My work focuses on understanding social cognitive development, including the ultimate and proximate mechanisms that shape individual differences in social perception. I currently have two programmatic lines of behavioral research, both with human and macaque infants. One research line examines the perception of social stimuli, such as faces, and the other examines action understanding. Other research interests and areas of expertise include psychology, development, evolution, infant, newborn, imitation, face perception, sociality, social development, social cognition, eye tracking, visual attention, social skills, developmental psychology, evolutionary psychology, comparative psychology, primates, animals, oxytocin, and mirror neurons.

 
Stoler, Justin
Assistant Professor, Department of Geography & Regional Studies; Ecosystem Science & Policy

My research explores the geographic patterns of urban health disparities, particularly in the developing world, and environmental influences on social and behavioral epidemiology. Other research interests and areas of expertise include global health, environmental health, epidemiology, GIS, urbanization, water, communicable disease, Zika virus, and Africa.

 
Stoycheva, Rayna
Lecturer, Department of Political Science
MPA Director for Business Development, Master of Public Administration (MPA) Program

Research interests and areas of expertise include public budgeting and financial management, public pensions, Social Security, social policy, state and local public finance, tax reform, and revenue resources.

Other languages: Bulgarian

Taratoot, Cole
Assistant Professor, Department of Political Science

Research interests and areas of expertise include federal courts, public law, and bureaucracy with specific interest in administrative courts, administrative law judges, the Supreme Court, issues in equity and diversity, and the politics of the federal bureaucracy. Research interests also include judicial confirmations, administrative law, Supreme Court decision making, civil rights, civil liberties, equity, and diversity.

Ter-Ghazaryan, Diana
Lecturer, Department of Geography & Regional Studies
Director of Geospatial Technology Program

Dr. Ter-Ghazaryan is a human geographer with research interests in the Former Soviet Union, urban geography, and qualitative and critical applications of geospatial technologies and GIS. Other interests include Geographic Information Systems (GIS), qualitative GIS, critical GIS, geospatial technology, urban geography, Soviet and post-Soviet cities, diaspora studies, and Armenian studies.

 

Timpano, Kiara
Assistant Professor, Department of Psychology

The primary aim of my research is to further our understanding of factors that play a role in the etiology, comorbid mechanisms and integrative risk models that seek to predict symptoms and explain associated features.  A secondary, yet interwoven domain is to apply vulnerability-focused research to the clinical arena, via the development and evaluation of empirically-informed treatment or prevention protocols.
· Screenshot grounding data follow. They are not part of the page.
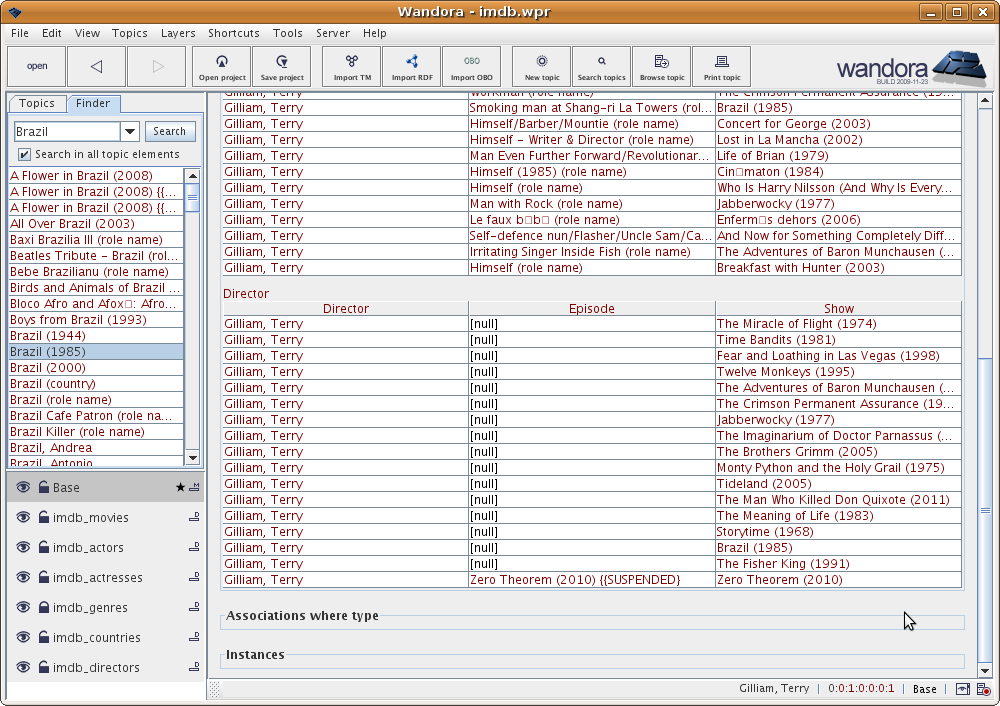Viewport: 1000px width, 706px height.
Task: Open the search query dropdown arrow
Action: pyautogui.click(x=130, y=132)
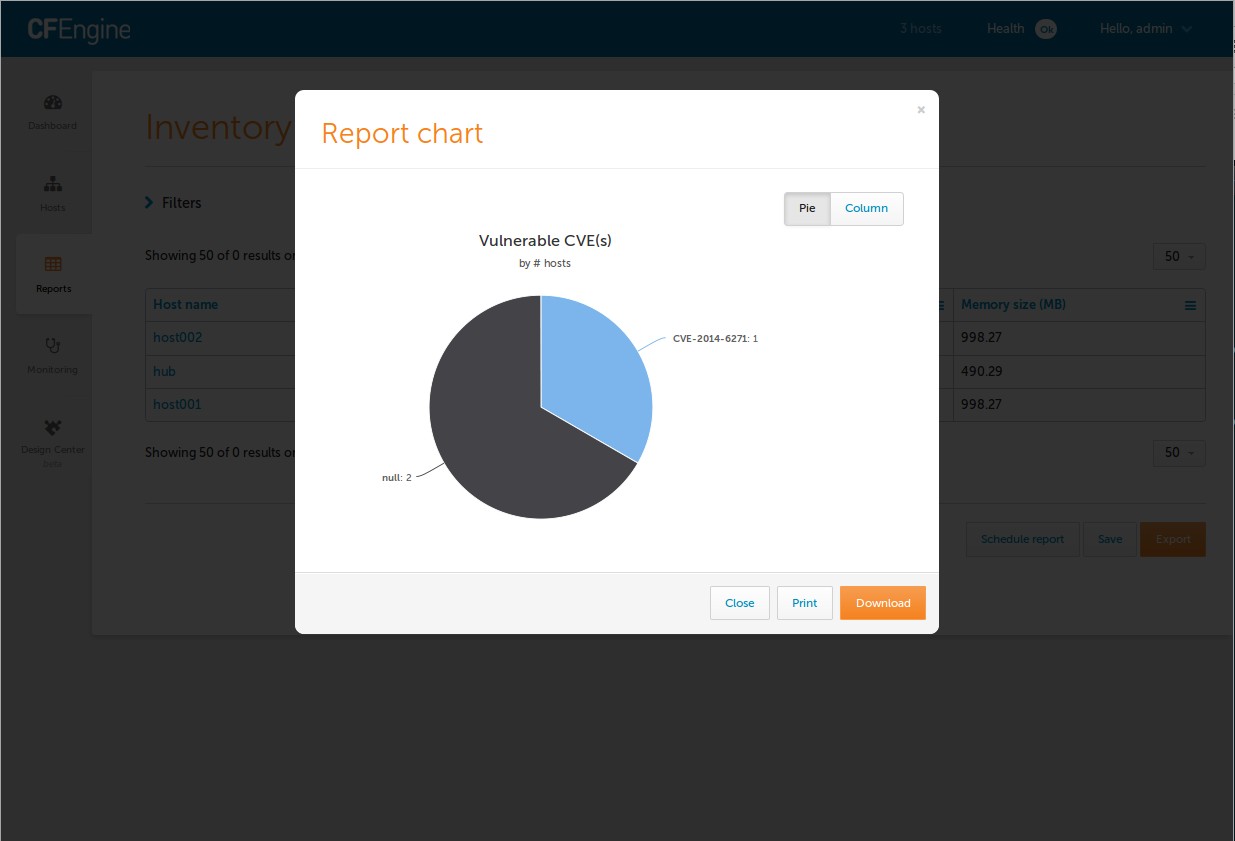Screen dimensions: 1235x841
Task: Open the Reports section
Action: tap(52, 274)
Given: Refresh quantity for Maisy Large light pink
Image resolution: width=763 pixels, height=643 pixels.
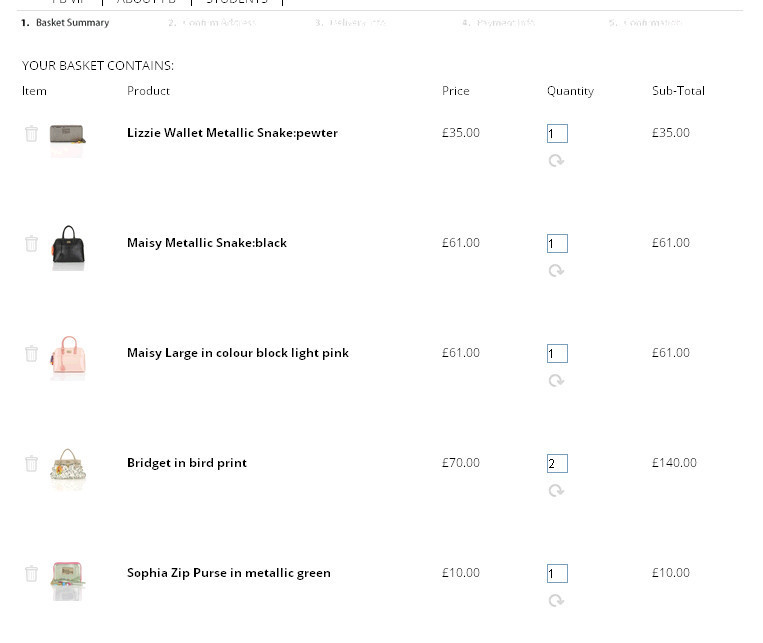Looking at the screenshot, I should point(556,381).
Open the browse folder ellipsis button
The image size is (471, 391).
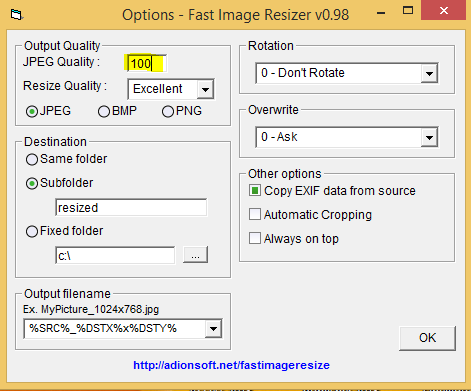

Other research interests and areas of expertise include anxiety, stress and OCD.


Uddin, Lucina
Associate Professor, Department of Psychology; Neuroscience

Research interests and areas of expertise include Cognitive neuroscience, brain networks, autism spectrum disorder, autism, brain imaging, brain connectivity, brain dynamics, brain networks, and brain development.

Other languages: Bengali


Uscinski, Joseph
Associate Professor, Department of Political Science

Research interests and areas of expertise include American Politics, conspiracy theories, voting, public opinions, elections, and the media.